▶ [ESTRATTO]:

-=-=-=-=-

Produttività, produttività, produttività – di Nicolò Bragazza
Riceviamo e volentieri pubblichiamo da Nicolò Bragazza.
L’Italia non cresce ed è cosa ben nota. Basta dare un rapido sguardo ai dati ed il quadro si fa subito piuttosto allarmante: il declino prosegue da anni e anche quando l’economia ha mostrato segnali postivi, tuttavia questi erano sistematicamente inferiori rispetto a quelli degli altri paesi sviluppati.
Ma che cosa si è rotto nel nostro Paese da impedire, anche nei momenti in cui le altre economie si risollevano, una ripresa solida e duratura che abbia come combustili principali la crescita dei consumi e soprattutto degli investimenti?

-=-=-=-=-

▶ [SEZIONE DATI]:
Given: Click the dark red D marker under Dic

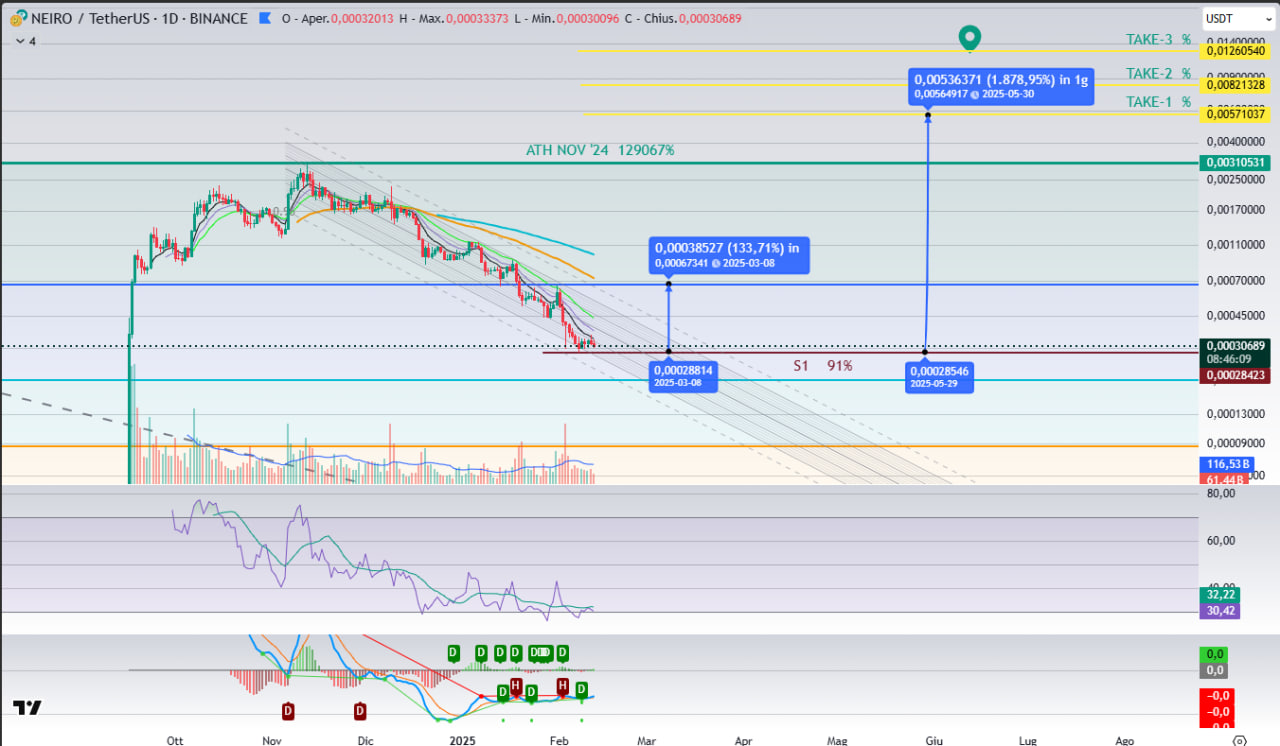Looking at the screenshot, I should pyautogui.click(x=360, y=711).
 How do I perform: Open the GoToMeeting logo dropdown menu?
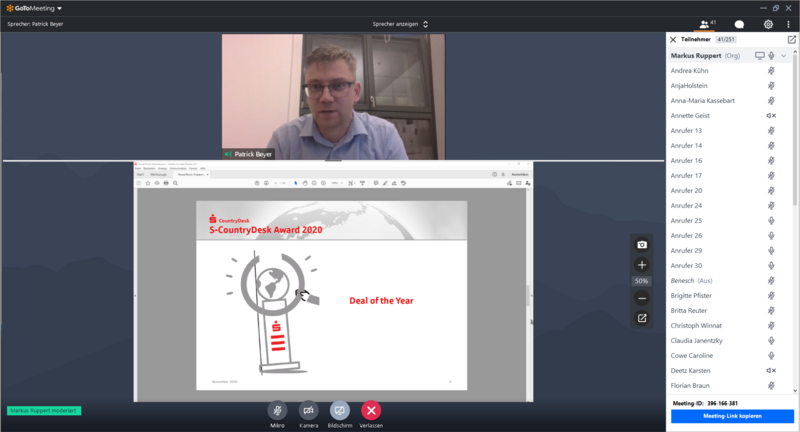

-=-=-=-=-

▶ [ESERCIZI]:
- A) Come si traduce in inglese la frase «L’Italia non cresce ed è cosa ben nota.» del brano sulla produttività?
- B) Perché, secondo il brano sulla produttività, il quadro dei dati sull'Italia risulta allarmante? Rispondi in una o due frasi.
- C) Copia dal brano sulla produttività la parte che inizia con le parole contenenti «Produttività, produttività, produttività» e termina con «soprattutto degli investimenti?».
Per rispondere serve soltanto il brano sulla produttività, non le righe.

▶ [SOLUZIONI]:
- A) Italy is not growing, and this is well known.

- B) Il declino prosegue da anni. Anche quando l'economia ha mostrato segnali positivi, questi sono stati sempre inferiori a quelli degli altri paesi sviluppati.

- C)
Produttività, produttività, produttività – di Nicolò Bragazza
Riceviamo e volentieri pubblichiamo da Nicolò Bragazza.
L’Italia non cresce ed è cosa ben nota. Basta dare un rapido sguardo ai dati ed il quadro si fa subito piuttosto allarmante: il declino prosegue da anni e anche quando l’economia ha mostrato segnali postivi, tuttavia questi erano sistematicamente inferiori rispetto a quelli degli altri paesi sviluppati.
Ma che cosa si è rotto nel nostro Paese da impedire, anche nei momenti in cui le altre economie si risollevano, una ripresa solida e duratura che abbia come combustili principali la crescita dei consumi e soprattutto degli investimenti?